- Born: 1 January 1938 (age 88) Hapur, Uttar Pradesh, British Raj
- Other names: The Dadi of Shaheen Bagh
- Known for: Shaheen Bagh protests

= Bilkis Dadi =

Indian activist

Bilkis Bano, nicknamed Bilkis Dadi, is an Indian activist who was at the forefront of protests against the Citizenship (Amendment) Act, 2019 (CAA) passed by the central Government of India. She received national and international coverage during the sit-in protest in Shaheen Bagh in Delhi. For her role in the Shaheen Bagh protest, she came to be known as one of the 'Dadis of Shaheen Bagh' (English: Grandmothers of Shaheen Bagh) and went on to be listed on the Time 100 list and BBC's 100 Women in 2020. She was named "Woman of the Year" in The World's 500 Most Influential Muslims for 2020.

== Life ==
Bilkis was born on 1 January 1938 in a village in Hapur district of Uttar Pradesh, India. She received no formal education and grew up reading the Quran. Vice summarizes her life— "She spent her life raising her six children, farming and rearing cattle". Her husband died when she was in her early 70s. She lives in Shaheen Bagh, Delhi, with her daughters-in-law and grandchildren.

== Activist career ==
Bilkis sat with two of her friends, Asma Khatoon (90) and Sarwari (75), and hundreds of Muslims under a canopied tent at Shaheen Bagh, blocking a major highway in Delhi, for over three months. Bilkis and her two friends came to be known as the Dadis of Shaheen Bagh (English: Grandmothers of Shaheen Bagh). The other woman of Bilkis' joint family also took turns to participate in the protest. Bilkis herself did not miss a day of the protest. In Delhi's winter, she sat at the protest site from 8 in the morning every day. She also took part in the open-mics at the protest site. The protest started in response to police violence in Jamia Millia Islamia university located near Shaheen Bagh— "We continued our sit-in even as it rained or mercury dropped or temperature shot up. We had been sitting ever since our kids were thrashed in Jamia. Shots were fired in front of us, yet nothing deterred us".

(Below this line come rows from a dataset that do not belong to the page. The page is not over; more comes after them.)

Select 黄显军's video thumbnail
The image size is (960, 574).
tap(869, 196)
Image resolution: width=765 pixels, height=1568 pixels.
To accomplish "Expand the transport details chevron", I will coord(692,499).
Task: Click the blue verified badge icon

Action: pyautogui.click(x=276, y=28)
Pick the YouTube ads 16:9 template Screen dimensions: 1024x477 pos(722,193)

In an interview published in Livemint, she said that it is the idea of a pluralist India that she and her late husband grew up with that she is fighting for, "despite all odds ... They passed the Babri Masjid verdict, triple talaq law, demonetization, we didn't say anything, but we will not stand for this division." During the 2020–2021 Indian farmers' protest, Bilkis tried to join the protests but was escorted away by the police. She expressed solidarity with the farmers at an event at Press Club of India. Many news outlets including OpIndia and Zee News have criticized her, calling her a cover for radical and separatist elements and a "sympathiser of anti-India forces".

== Recognition ==
On 23 September 2020, she was included in Time magazine's Time 100 list of the 100 most influential people in 2020 in the icons category. In her profile, journalist and author Rana Ayyub described her as 'the voice of the marginalised'. In November 2020, BBC listed Bilkis Dadi in the list of 100 inspiring and influential women from around the world for 2020. BBC quotes her saying "Women should feel empowered to step out of their homes and raise their voice, especially against injustice. If they don't leave their homes, how will they showcase their strength?" Bilkis shared the Quaid Millat Award for Honesty in Politics/Public Life 2020 with Karwan-e-Mohabbat.

She was featured in the 2021 edition of The Muslim 500: The World's 500 Most Influential Muslims which named her "Woman of the Year". The page long explanation says— "Starting a simple Gandhian sit-in protest on a road in her locality of Shaheen Bagh in Delhi, she managed to bring the world's attention to the latest signpost in India's slide ... ." Gal Gadot called Bilkis as one of her "personal wonder women" commenting "the 82-year-old activist fighting for women's equality in India showed me it's never too late to fight for what you believe in".